Interior Kingdoms and other vanities

Strike a glass and it will not endure an instant. Simply do not strike it and it will endure a thousand years.

- G.K. Chesterton, Orthodoxy (1908)

In recent years, Vivian van Blerk has grown uneasy with the final photographic prints he used to render imagined worlds, created in maquettes or staged using mises-en-scène and collage. Our contemporary lives are smothered in a profusion of photographic images, on computer screens, in magazines, on billboards, that wallpaper our daily existence. This omnipresence desensitizes our appreciation of photographs: there are just so many pictures now. Artwork must find other avenues, if it is to be seen.

Cornucopia, An earlier color photograph after a temporary maquette built by the artist, 124x100cm, 2004

Van Blerk’s latest work applies a sculptural approach, creating finished works in volume, rather than limiting the three-dimensional to a preparatory stage of short-lived scenes created solely to be photographed. His new series of ceramic skulls evoke memories and dreamlike narratives that suffuse our afterlives with unexpected vistas, far away in space and time, that nevertheless materialize in our present. In these objects, lingering stories cling to our physical remains.

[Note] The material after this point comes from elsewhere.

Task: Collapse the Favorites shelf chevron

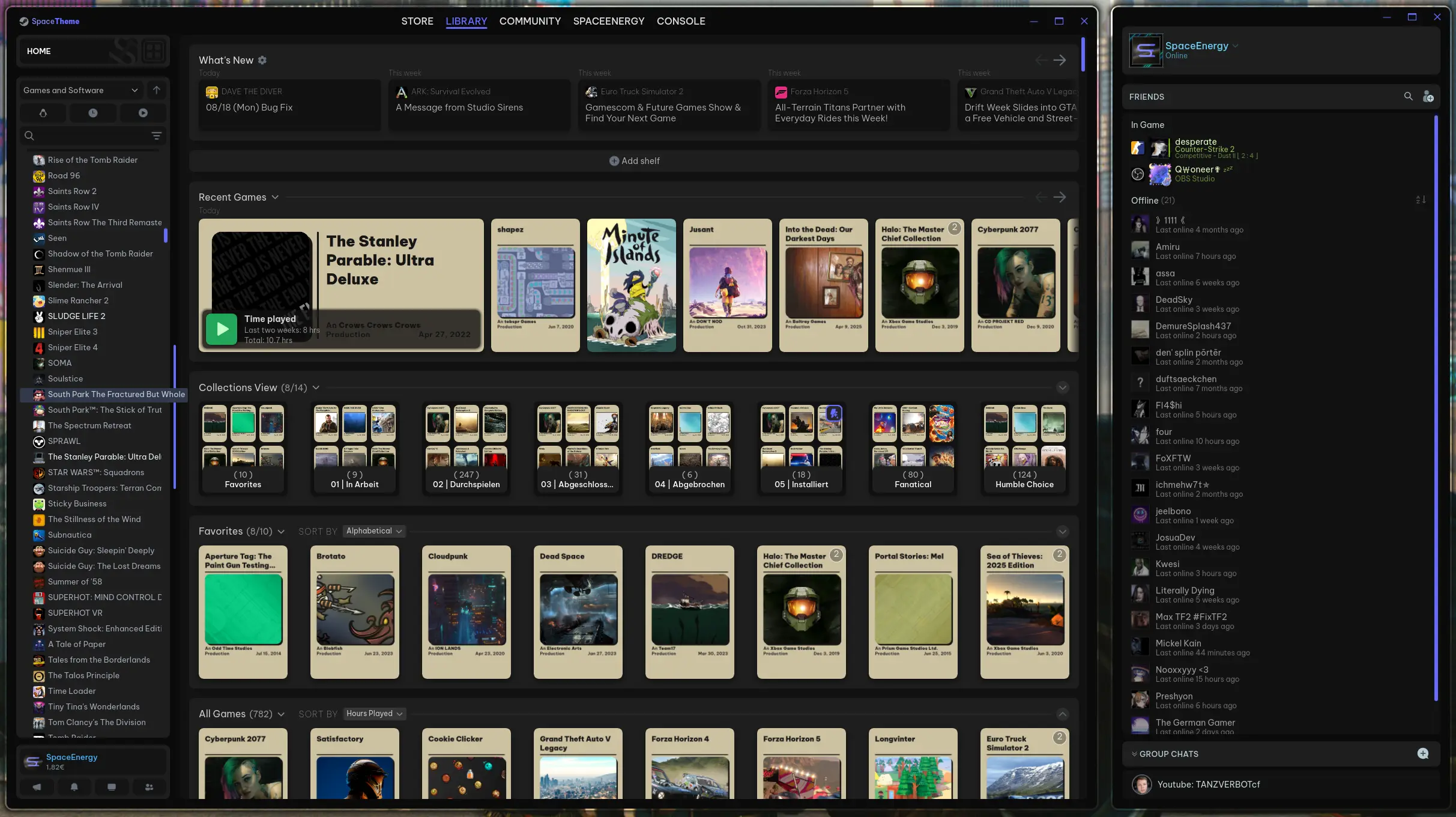Action: pos(1062,532)
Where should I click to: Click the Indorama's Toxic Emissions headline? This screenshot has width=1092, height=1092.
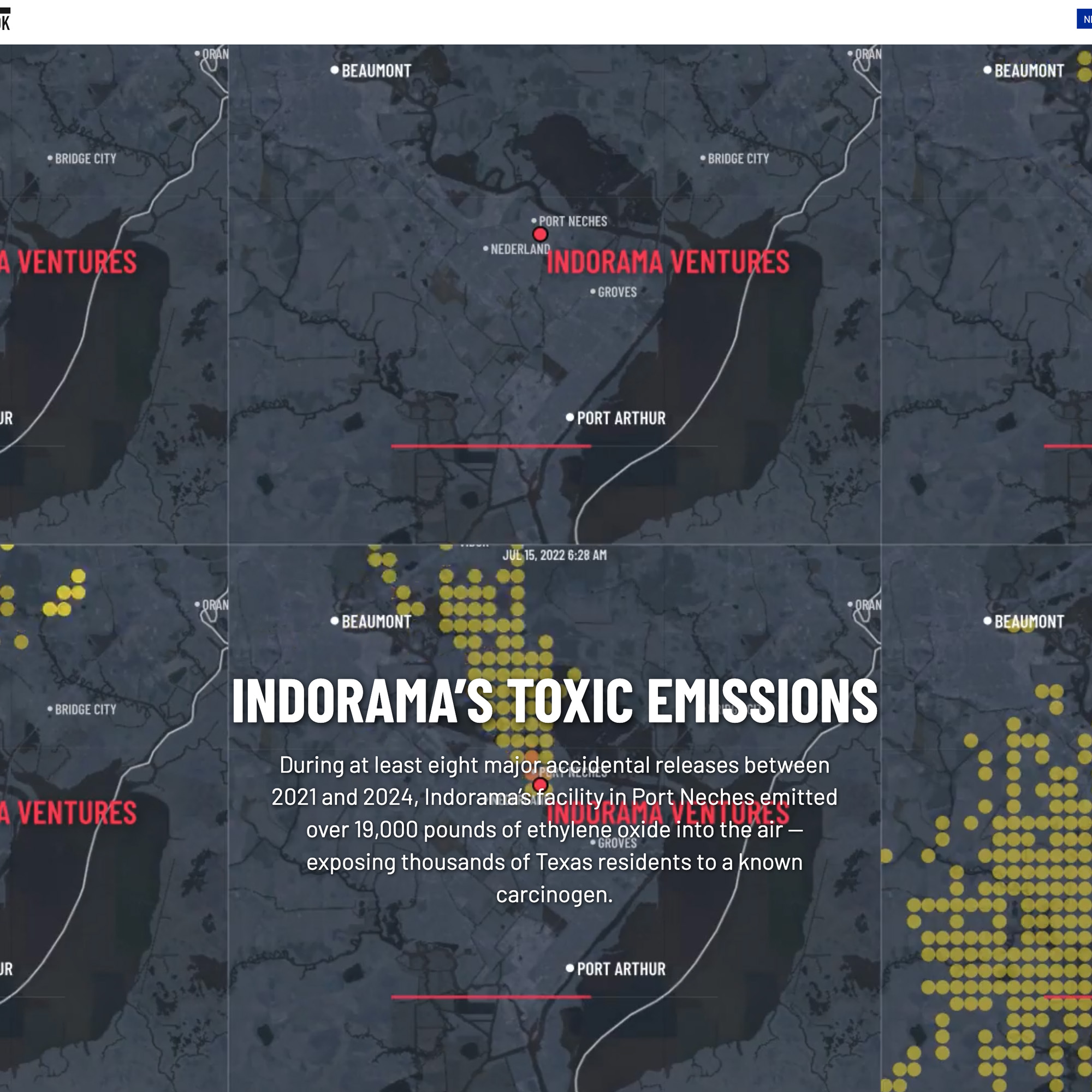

Likewise, in a new series of tinted black-and-white photographs on glass, Les Ailleurs, walls and openings faintly delimit a line between interior and outer worlds, between the ghostly presence of real people and their vividly depicted imagined spaces. These intensely material photographic prints highlight the textural qualities of poured glass. Composite images, instead of existing as mere prints, become more enduring sculptural artifacts. These fragile palimpsests of glass, paper, paint, and digital photography, seem to promise immortality through a solid object that will resist time.

The very use of these sturdy materials, glass and fired clay, has lead van Blerk to create works that interrogate the immortal aspirations of art. Because they appear so resistant and eternal, glass and ceramic artworks paradoxically highlight their own fragility and mortality. The existence of these objects, like that of our own bodies, is subject to certain conditions. One false move, and they, like us, could be no longer.

Our creations may last beyond the ephemeral flicker of our lives, yet they remain mortal. Both the subjects treated in these series and the media used to represent them, glass photographs and ceramics, evoke the inevitability of disappearance. In trying to make enduring works, van Blerk ends up contemplating the vanity of our physical existence and of our re-imaginings of it alike.